優太とおじいちゃんのシーンはまるごと要らないんじゃないかと思います。

終盤の公園はとてもいいシーンなのですが、そこまで公園もホームレスも一度も登場しないので説得力が弱いのです。取ってつけた印象が拭えません。

エピソードの説得力というのは適切な前フリによって生まれます。そして何事も説明し過ぎは格好悪いのです。ストーリーは面白いと思うのですが、それを台本にする段階でうまく消化しきれなかった印象があります。台本執筆は慣れもありますので、最初からうまく作れる人は少ないものの、前フリがうまく処理できればいい線行ったと思いますのでもったいないと感じました。

演技・演出について

わかりやすく、人物立てもしっかりした舞台だったと思うのですが、リアクションが甘かったかなという印象がありました。「台詞」に対する「台詞の反応」が甘かったように、次に何言われるか分かってて準備してた印象がありました。

みんな頑張ってたのがよく伝わってきましたが、つぐみ役の方は主役だけあって中でもかなり頑張ってたと思います。一番の脇役のおばあちゃん。テンポの遅さはよく出てたと思うんですけども、人物造形が少しステレオタイプだったかなと感じました。おばあちゃんだって認知症の自覚はありつつ、色々と想うところはあったんじゃないかな。そういう部分はあまり伝わってこなかった。

また、つぐみが耳を塞ぐといったような演技は気になりました。本当にそんなことします? 耳を塞ぐというのは、聞きたくないという記号であって演技ではないんですよ。他にもそういった記号的表示がいくつか散見されました。

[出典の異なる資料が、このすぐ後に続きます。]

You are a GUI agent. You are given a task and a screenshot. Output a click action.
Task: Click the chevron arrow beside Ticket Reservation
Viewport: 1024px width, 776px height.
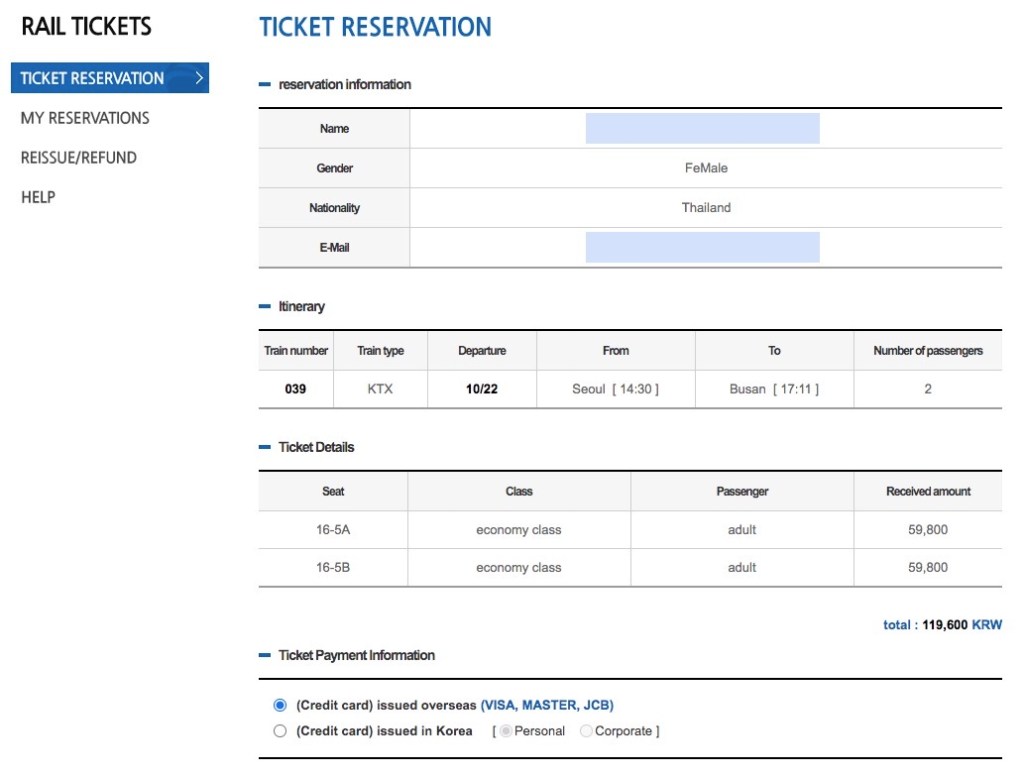(x=199, y=78)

さて最後にBGMのお話です。ほとんどゲームのBGM、しかもマリオの音などを結構長く使ってタイトルのファミコンに引っ掛けていました。でも実は「ファミコン」ってそういう意味ではないんですよというオチになっています。これについては一言だけ触れておきます。

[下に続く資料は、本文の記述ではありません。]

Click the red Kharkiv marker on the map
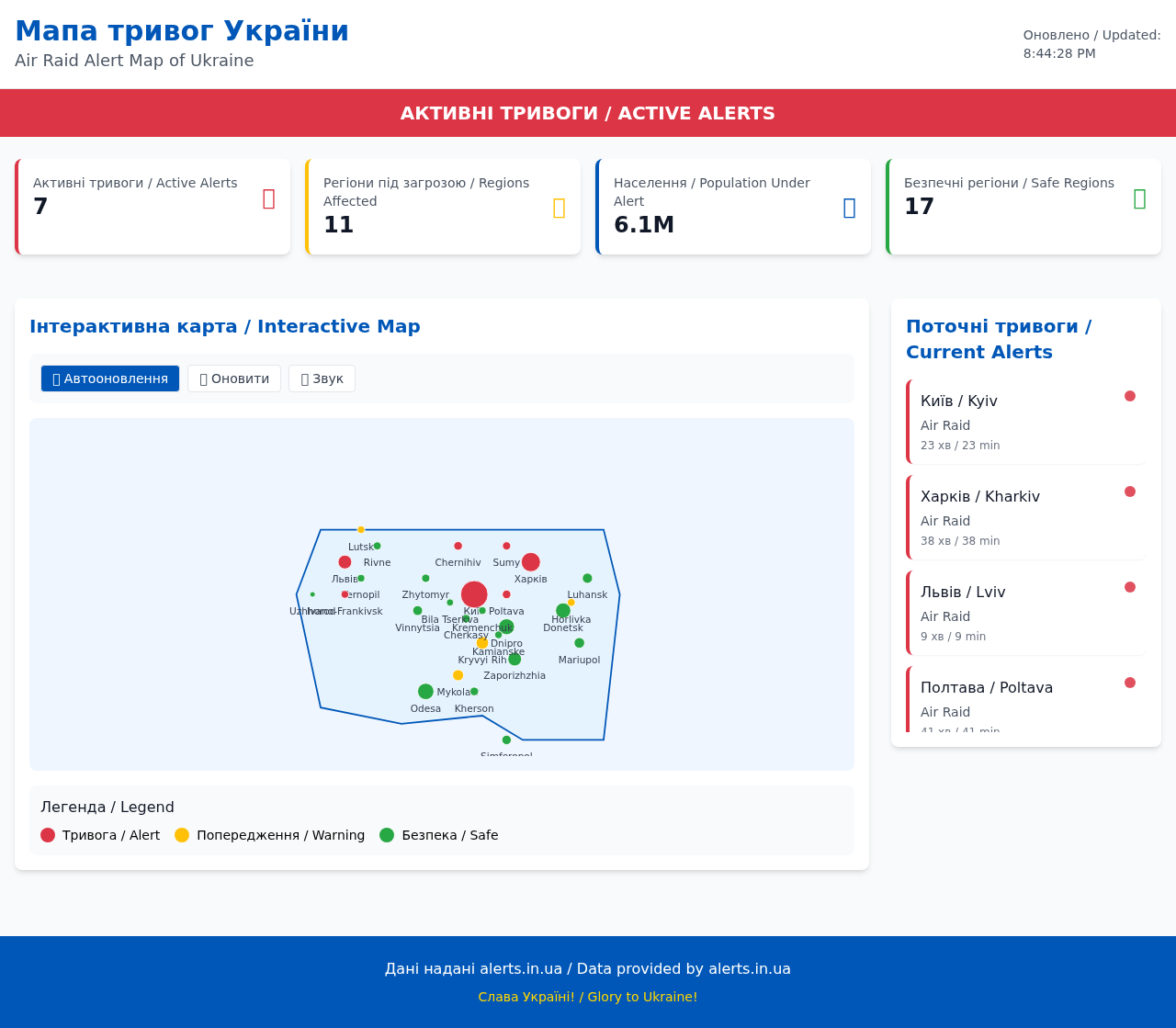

「たったそれだけのために舞台のムードをすべてぶち壊すようなBGMを使ったなんてもったいない」

まとめ

本当に頑張って舞台を作りこんでいて、とても分かりやすく、お話も十分に使わってきました。上演おつかれさまでした。

高崎商科大学附属高校「H31」

  • 作・演出:荻野 葵平(生徒創作)

あらすじ・概要

古びた民家に住み込む小説家の高杉のところに、担当編集者がやってきた。原稿はぜんぜん進んでないという。

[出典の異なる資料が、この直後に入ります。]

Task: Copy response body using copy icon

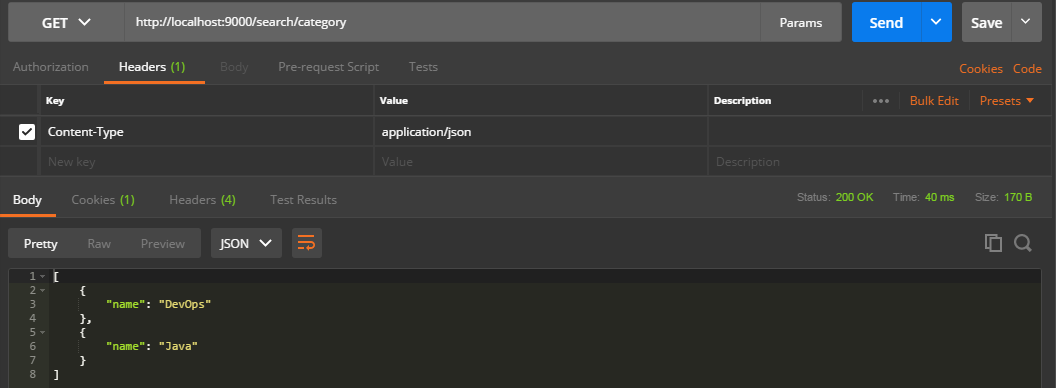Action: (993, 243)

そこにやってくる近所のおばちゃんたち、生徒たち。みんながわいわいしているところへ……。

感想

幕上がって、大掛かりな装置で古民家風の縁側のある部屋がありました。すごい気合の入った畳部屋にまず感心。作・演出ってことで結構期待してたんですよ。庭にある軽トラックもよくできていました。

装置でひとつだけ気になったのは舞台上手の縁側出入り口でした。そこに立てかけてある黒板が小さくて、見る位置によっては袖や裏手に抜ける役者の姿が見えてしまった。ちゃんと見えてることは意識して動いてたので、そこまで気にはならなかったけども勿体なく感じてしまいました。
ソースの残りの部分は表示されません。